------ DATA ROWS
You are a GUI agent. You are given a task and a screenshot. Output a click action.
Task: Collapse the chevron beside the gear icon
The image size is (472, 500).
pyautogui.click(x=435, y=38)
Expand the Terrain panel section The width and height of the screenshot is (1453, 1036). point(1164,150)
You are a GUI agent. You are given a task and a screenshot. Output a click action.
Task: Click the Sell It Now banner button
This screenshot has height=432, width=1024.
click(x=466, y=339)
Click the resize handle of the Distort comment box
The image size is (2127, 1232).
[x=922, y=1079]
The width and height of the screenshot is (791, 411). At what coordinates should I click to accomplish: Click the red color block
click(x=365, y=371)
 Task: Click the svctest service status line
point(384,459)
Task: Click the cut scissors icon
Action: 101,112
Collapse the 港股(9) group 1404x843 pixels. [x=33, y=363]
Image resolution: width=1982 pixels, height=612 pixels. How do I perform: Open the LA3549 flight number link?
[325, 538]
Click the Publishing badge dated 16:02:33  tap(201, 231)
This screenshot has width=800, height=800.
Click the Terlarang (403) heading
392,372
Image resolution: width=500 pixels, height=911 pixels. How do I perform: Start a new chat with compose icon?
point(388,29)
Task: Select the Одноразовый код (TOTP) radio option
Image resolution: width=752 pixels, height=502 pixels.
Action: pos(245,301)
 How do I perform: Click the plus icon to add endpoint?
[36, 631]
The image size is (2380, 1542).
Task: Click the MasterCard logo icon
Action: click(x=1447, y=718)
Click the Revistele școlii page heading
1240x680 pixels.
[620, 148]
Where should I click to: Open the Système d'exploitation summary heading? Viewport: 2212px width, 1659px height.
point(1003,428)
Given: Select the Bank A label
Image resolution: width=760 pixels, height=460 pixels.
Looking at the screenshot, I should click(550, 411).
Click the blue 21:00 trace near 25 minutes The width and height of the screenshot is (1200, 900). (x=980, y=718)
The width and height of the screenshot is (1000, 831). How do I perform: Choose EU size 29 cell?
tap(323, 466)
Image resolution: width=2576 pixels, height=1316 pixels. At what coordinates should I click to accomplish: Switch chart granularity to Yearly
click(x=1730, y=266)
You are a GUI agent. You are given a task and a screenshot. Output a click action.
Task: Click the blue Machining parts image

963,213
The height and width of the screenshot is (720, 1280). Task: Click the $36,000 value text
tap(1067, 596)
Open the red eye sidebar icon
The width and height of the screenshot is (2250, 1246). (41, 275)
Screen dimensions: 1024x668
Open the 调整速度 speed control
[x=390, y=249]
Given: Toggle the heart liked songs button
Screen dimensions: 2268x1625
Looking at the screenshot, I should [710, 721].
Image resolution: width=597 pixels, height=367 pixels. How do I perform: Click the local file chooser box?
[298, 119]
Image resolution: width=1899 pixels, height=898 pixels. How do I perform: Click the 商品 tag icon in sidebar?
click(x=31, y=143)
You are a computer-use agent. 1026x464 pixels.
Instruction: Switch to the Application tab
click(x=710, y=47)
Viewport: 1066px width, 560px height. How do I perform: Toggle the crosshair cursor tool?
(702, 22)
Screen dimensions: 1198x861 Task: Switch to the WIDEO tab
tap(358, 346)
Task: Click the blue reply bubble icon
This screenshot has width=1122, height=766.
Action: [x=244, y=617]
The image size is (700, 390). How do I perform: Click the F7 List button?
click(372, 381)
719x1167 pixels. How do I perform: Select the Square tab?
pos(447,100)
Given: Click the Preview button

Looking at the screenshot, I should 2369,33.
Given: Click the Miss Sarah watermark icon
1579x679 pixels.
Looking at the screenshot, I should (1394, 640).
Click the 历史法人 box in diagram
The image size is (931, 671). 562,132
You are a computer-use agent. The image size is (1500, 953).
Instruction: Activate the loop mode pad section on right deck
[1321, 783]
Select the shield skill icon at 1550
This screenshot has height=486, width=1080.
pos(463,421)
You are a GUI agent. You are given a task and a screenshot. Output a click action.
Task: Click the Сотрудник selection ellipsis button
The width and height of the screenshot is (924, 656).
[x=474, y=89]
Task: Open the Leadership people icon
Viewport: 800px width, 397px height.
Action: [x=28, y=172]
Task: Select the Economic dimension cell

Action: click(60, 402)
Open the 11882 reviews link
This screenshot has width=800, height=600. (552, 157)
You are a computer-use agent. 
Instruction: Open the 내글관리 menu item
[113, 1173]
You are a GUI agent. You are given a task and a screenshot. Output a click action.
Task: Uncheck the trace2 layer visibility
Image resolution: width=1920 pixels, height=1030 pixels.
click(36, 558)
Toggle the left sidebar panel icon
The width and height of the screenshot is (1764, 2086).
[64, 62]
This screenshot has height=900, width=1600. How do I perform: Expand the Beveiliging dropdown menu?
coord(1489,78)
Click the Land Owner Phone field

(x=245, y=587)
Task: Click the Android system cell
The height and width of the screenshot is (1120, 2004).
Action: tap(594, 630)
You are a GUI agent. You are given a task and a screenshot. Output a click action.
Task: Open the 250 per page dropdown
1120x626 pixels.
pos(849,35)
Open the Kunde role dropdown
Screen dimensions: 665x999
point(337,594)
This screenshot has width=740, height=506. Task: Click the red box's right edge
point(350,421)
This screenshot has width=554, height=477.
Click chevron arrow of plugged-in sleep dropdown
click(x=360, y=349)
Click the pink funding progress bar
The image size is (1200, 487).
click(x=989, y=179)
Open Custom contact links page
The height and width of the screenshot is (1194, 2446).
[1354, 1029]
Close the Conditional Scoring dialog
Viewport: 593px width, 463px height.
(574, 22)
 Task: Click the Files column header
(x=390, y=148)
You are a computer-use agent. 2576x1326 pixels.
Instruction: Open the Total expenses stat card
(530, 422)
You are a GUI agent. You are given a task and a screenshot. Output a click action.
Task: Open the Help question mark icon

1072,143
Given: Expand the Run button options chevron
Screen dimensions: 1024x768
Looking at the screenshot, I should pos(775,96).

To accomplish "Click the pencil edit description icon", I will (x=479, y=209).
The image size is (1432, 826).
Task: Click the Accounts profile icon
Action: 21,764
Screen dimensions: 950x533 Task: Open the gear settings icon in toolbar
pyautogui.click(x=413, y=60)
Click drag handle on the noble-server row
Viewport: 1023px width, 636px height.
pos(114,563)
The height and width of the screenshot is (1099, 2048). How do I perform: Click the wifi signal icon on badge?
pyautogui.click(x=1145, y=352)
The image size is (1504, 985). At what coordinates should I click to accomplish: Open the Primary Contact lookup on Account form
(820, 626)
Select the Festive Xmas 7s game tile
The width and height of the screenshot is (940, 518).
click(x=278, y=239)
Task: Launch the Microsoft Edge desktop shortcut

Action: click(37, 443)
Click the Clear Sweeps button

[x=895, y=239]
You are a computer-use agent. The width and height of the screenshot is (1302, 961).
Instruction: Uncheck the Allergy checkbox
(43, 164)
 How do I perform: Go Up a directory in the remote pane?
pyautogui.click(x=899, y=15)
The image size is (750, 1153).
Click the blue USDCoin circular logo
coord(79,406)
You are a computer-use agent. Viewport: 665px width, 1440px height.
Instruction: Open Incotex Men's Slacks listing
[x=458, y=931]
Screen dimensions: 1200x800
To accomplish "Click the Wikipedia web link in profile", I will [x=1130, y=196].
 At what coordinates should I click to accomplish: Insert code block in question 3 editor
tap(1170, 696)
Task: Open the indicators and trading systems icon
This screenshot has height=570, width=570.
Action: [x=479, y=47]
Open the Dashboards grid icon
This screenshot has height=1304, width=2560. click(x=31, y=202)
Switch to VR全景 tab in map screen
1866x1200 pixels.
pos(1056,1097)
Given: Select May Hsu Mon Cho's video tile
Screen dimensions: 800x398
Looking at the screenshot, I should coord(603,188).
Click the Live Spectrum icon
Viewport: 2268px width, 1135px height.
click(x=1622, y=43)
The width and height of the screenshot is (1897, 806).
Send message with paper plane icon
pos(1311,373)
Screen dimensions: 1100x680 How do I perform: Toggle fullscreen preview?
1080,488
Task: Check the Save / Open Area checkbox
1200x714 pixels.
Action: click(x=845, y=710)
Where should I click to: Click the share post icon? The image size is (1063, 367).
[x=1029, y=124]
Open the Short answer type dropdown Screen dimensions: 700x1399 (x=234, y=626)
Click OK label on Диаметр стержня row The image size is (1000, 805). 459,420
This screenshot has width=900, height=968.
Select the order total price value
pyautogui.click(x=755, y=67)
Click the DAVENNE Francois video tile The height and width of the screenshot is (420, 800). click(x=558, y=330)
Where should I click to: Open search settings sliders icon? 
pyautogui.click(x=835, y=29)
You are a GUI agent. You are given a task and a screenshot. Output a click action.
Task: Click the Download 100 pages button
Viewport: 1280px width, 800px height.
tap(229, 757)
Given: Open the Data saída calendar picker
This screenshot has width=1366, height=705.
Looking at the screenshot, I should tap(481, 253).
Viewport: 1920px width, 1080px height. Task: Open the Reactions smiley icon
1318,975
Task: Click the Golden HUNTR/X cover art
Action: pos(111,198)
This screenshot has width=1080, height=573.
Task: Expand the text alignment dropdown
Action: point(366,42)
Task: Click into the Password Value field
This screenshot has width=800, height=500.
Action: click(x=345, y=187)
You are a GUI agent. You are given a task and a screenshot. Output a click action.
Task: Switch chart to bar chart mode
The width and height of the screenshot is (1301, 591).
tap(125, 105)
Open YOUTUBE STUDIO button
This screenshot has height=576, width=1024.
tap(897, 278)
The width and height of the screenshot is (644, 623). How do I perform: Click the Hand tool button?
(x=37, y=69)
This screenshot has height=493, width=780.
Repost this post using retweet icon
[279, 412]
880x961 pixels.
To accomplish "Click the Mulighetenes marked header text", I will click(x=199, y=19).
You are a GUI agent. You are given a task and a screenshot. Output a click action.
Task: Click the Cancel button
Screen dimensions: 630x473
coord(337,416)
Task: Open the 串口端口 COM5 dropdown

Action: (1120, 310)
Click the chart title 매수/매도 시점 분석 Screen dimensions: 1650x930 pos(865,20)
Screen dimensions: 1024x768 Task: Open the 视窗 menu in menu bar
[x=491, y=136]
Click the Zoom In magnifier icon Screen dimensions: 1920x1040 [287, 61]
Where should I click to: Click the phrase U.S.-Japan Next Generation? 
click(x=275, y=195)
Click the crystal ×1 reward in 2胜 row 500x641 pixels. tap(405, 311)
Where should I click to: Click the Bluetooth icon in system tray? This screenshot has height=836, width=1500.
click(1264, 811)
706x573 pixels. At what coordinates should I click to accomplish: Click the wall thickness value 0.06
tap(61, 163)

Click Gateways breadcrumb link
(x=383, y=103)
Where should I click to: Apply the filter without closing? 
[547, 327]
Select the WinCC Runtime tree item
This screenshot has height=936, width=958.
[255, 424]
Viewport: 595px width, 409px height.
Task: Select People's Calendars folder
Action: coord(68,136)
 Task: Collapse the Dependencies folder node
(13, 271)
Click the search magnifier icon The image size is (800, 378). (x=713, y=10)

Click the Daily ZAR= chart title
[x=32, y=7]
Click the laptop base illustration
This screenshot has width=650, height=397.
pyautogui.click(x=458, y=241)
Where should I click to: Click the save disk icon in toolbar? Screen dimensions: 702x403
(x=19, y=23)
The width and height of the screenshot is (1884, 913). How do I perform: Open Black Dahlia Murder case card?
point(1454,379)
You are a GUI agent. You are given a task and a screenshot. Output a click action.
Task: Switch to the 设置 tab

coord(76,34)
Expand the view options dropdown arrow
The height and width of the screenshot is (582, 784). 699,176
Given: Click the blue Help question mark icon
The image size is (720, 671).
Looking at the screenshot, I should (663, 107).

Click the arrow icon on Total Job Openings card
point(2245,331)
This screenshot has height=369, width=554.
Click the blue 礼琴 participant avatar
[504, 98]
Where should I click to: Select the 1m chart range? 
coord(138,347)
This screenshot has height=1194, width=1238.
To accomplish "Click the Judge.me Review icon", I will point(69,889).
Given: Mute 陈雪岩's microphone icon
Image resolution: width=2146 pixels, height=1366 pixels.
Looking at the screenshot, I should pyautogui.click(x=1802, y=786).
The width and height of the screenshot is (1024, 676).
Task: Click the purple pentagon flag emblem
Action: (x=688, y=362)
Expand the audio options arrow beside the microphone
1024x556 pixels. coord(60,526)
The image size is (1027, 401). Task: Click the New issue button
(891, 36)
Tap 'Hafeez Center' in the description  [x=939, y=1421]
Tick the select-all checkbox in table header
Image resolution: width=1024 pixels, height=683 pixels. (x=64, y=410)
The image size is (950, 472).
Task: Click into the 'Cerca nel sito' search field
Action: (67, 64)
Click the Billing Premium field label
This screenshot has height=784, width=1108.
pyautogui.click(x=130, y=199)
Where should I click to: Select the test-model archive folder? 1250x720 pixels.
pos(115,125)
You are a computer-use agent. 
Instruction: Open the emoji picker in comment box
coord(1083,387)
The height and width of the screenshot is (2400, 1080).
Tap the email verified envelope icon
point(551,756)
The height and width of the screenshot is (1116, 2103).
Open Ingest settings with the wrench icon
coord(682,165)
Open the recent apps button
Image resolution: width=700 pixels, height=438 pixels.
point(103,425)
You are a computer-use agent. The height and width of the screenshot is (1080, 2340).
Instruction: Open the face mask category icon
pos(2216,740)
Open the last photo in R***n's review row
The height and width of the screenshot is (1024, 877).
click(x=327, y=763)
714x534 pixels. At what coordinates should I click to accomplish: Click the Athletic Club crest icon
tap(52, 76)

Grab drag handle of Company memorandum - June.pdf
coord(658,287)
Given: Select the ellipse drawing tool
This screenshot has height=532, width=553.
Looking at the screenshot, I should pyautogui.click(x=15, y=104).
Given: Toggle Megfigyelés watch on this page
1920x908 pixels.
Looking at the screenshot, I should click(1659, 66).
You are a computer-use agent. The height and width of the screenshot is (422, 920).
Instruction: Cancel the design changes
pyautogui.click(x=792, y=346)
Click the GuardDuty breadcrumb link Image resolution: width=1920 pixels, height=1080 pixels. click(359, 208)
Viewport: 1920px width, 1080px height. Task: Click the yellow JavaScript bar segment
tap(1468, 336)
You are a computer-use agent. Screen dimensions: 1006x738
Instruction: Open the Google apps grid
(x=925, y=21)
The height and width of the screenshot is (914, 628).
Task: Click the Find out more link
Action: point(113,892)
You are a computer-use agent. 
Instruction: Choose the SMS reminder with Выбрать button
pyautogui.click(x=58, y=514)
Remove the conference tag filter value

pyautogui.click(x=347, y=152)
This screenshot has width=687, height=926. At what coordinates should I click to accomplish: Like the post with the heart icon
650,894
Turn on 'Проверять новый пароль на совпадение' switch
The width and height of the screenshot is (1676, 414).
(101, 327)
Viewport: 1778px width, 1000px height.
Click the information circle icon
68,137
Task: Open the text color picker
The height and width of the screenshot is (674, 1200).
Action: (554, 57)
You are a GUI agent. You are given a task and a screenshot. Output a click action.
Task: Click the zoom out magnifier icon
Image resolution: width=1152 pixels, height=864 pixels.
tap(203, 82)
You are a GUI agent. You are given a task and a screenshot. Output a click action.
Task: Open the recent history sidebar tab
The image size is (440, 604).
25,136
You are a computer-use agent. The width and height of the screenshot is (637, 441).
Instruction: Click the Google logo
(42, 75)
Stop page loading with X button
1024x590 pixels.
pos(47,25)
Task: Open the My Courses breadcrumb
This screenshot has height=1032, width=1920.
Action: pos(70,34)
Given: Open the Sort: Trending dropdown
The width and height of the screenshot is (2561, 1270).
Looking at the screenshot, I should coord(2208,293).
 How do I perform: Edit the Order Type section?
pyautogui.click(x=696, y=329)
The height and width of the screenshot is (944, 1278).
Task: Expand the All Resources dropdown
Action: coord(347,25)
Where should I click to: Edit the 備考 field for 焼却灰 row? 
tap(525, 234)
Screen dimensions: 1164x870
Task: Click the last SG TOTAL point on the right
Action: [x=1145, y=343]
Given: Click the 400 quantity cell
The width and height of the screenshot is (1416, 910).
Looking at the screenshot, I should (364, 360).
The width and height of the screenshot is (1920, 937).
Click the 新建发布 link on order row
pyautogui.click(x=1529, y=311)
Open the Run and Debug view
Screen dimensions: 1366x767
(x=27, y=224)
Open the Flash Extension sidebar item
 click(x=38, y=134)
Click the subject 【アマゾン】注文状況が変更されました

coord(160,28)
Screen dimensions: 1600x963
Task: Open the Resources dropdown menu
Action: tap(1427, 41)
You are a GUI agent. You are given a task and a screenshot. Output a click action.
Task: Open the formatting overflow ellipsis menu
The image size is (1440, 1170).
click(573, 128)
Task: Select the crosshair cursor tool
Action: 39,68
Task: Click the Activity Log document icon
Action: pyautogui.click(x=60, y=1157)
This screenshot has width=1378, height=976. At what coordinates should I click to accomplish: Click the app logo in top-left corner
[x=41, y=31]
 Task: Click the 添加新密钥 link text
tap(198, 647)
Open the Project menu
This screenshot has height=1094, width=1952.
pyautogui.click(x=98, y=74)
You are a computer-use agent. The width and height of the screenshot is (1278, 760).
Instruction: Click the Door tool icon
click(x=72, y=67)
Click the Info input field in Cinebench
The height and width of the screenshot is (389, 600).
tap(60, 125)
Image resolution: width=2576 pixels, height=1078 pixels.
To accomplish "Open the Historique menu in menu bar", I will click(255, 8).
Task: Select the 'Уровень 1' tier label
------------
Extract every line above that contains the string "panel", treating uppercase and lowercase as different.

Expand the Terrain panel section The width and height of the screenshot is (1453, 1036). point(1164,150)
Toggle the left sidebar panel icon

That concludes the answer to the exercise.